I hope you’ve found this introduction useful. If you’d like to see more examples of the goldilocks effect in action I’ve put together a collection which I’ll be updating so If you know of any other examples please feel free to share them.

Update 27/10/2010

I’ve put together a collection of examples of the goldilocks pricing pattern on UI-Patterns.com so please check it out.


17 thoughts on “Understanding the power of the Goldilocks Effect

  1. A related concept that you may find interesting is the Decoy Effect. It can be considerably more powerful than the Goldilocks effect you describe here in creating preference for a “middle” choice over a bottom choice.

    Wikipedia is a good place to start: http://en.wikipedia.org/wiki/Decoy_effect

    If the game theory terms asymmetric and strict dominance, etc., are daunting, just walk through the example. I think it is clear on its own.


  2. Very interesting stuff, although I’m not convinced that you have to have only 3 options. It would be interesting if we could convince 37signals to run a test on Basecamp to see if it increases sales if they take away one option 🙂

    The psychology behind this is also covered by Dan Ariely in his book “Predictably Irrational” – very good read. His blog is at http://danariely.com/


  3. A very interesting and worthwhile read as always! I cannot believe I have never noticed this technique before; clearly I have much to learn!

    Thanks for another great post Paul 🙂



  4. Nice post and particularly relevant where consumers are locked into or dedicated to one seller/supplier. It all gets a bit more confusing when (as if often the case) consumers are not just making their decision based on one seller but are looking at multiple suppliers/sellers.

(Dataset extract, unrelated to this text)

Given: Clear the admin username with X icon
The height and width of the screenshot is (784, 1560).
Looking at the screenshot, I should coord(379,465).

    Take your insurance provider example. I’m not sure how your study was structured but I know from some research I did around buying insurance online that what people often do is go to one site to get an idea of the cost and then check out other providers. This is where your point about “Highlight the similarities and differences between the features and benefits – make sure the differences between each option is clearly displayed; what are the features or benefits? How is the higher price justified?” can be even more important.


  5. Thanks for the feedback, guys.

    I know where you’re coming from Blake, and I agree that decisions people make are a little more complex than I allude to within this post. The study I carried out purely looked at the experience of using the clients process and not wider behaviours. As you say there is added complexity with people comparing not only between products within a range but between different brands.

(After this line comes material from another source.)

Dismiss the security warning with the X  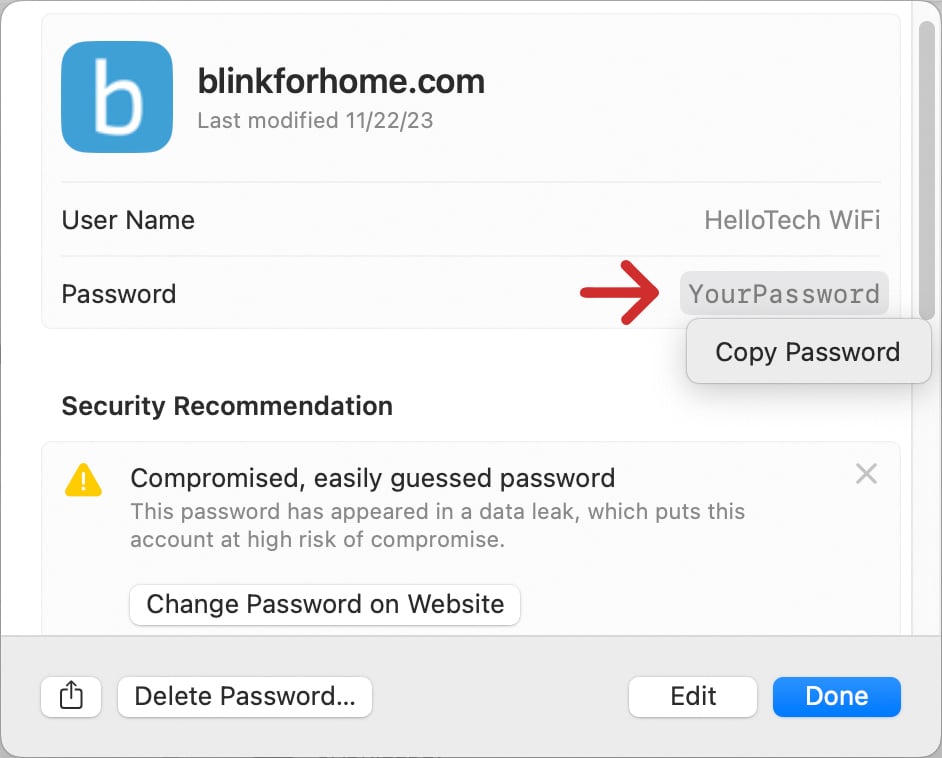coord(866,473)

    I put this post together simply to look at the way we try to influence purchase behaviour within a UI but I take your point on board. Thanks again for the feedback, it’s really appreciated.


      • Hi Kimberley, thanks for the comment and the compliment!

        It’s funny that you mention KickStarter as I’ve recently backed my first campaign. I agree with you that the pricing tiers are a little confusing and in some instances I’d argue that it borders on choice paralysis for me. Although I’ve just backed my first project, I’ve thought about it on several previous occasions but on looking into the funding options, by the time I’ve got to the point of selecting the one I think is right, I’ve had second thoughts.

        My first thought is that the proposition is unique, and strong, enough for the majority of people to push beyond the initial discomfort of the multiple choices, that in some cases differ only very slightly. I’d be interested to see if KickStarter have done any analysis into the optimum number of funding options and tried any alternative layouts out. I don’t know enough about KickStarter to really comment on it, but I wonder if limiting the number of funding options and providing the ability to highlight a ‘preferred’ or ‘best value’ option would prove even more successful.

        Thanks again for commenting, I might look into this further. I’d be interested to hear more about what you think of it.